In order to establish a HSV-1 model, more related to the in vivo situation, we integrated these quiescently infected PC12 cells into a 3D-skin model. This integration was accomplished without any evidence of spontaneous virus reactivation. The PC12 cell clusters were equally distributed within the dermal layer and stayed dormant within the 3D skin equivalents. Thereby, the epidermal layer was generated by using the HaCaT cell line. As a remarkable result we achieved a successful reactivation of the dormant virus by exposing the skin model to ultraviolet radiation (UVB) at 1000 mJ/cm2, after which virus could be detected within the infected PC12 clusters.

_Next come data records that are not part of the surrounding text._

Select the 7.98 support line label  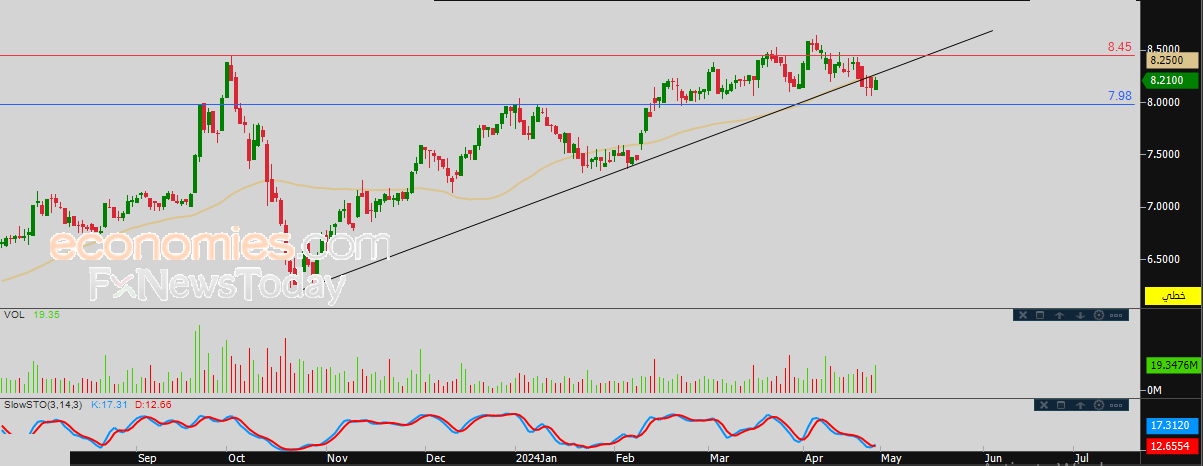pos(1119,95)
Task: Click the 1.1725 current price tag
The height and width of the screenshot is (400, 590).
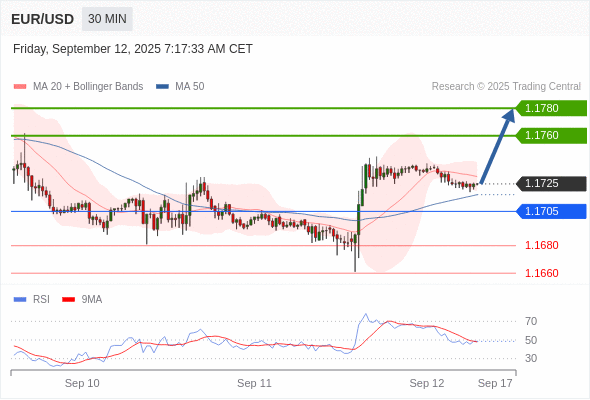Action: coord(551,184)
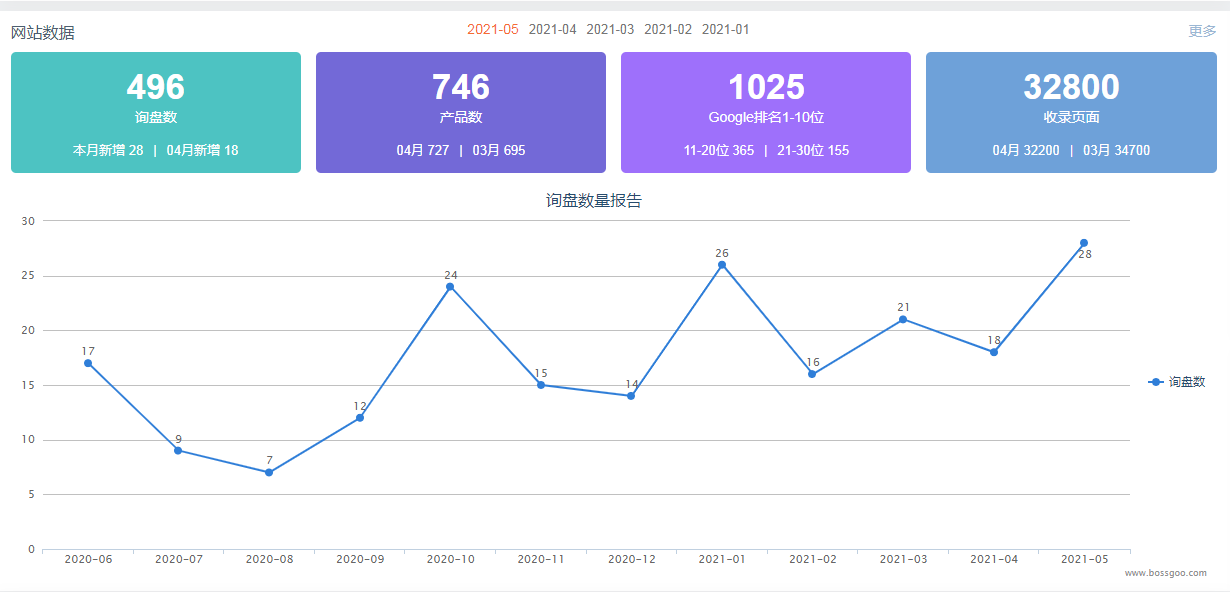Open the 746 产品数 card
Viewport: 1230px width, 592px height.
tap(461, 112)
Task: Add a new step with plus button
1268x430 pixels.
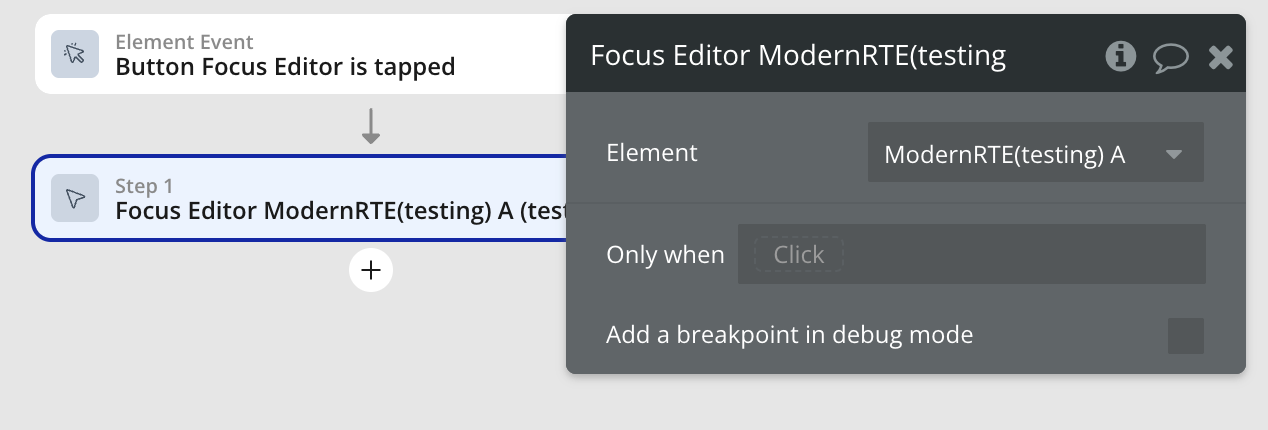Action: coord(371,270)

However, the infection and reactivation process is still partially unstable. Different levels of reactivation might be explained by the fact that viral production occurred in a minority of the quiescently infected cell population. Studies based on animal experiments suggest that only a low percentage (4–35%) of HSV-1–infected neurons contain latent HSV-1 DNA.[46,47] Thus, the infection conditions have to be further refined in order to achieve a reproducible reactivation within the 3D HSV-1 model.

Our objective is to improve the current model, more related to human skin, by integrating human neuronal cells. Additionally, existing deficiencies in the formation of a normal stratum corneum requires further improvement of culture conditions or the use of primary keratinocytes. Nevertheless, this novel HSV-1 reactivation model may help to further unravel the molecular and cellular mechanisms of the reactivation process. In the pharmaceutical industry, new antivirals can be tested or identified with the help of the in vitro HSV-1 test system, and in addition this skin equivalent can be seen as an alternative to animal tests.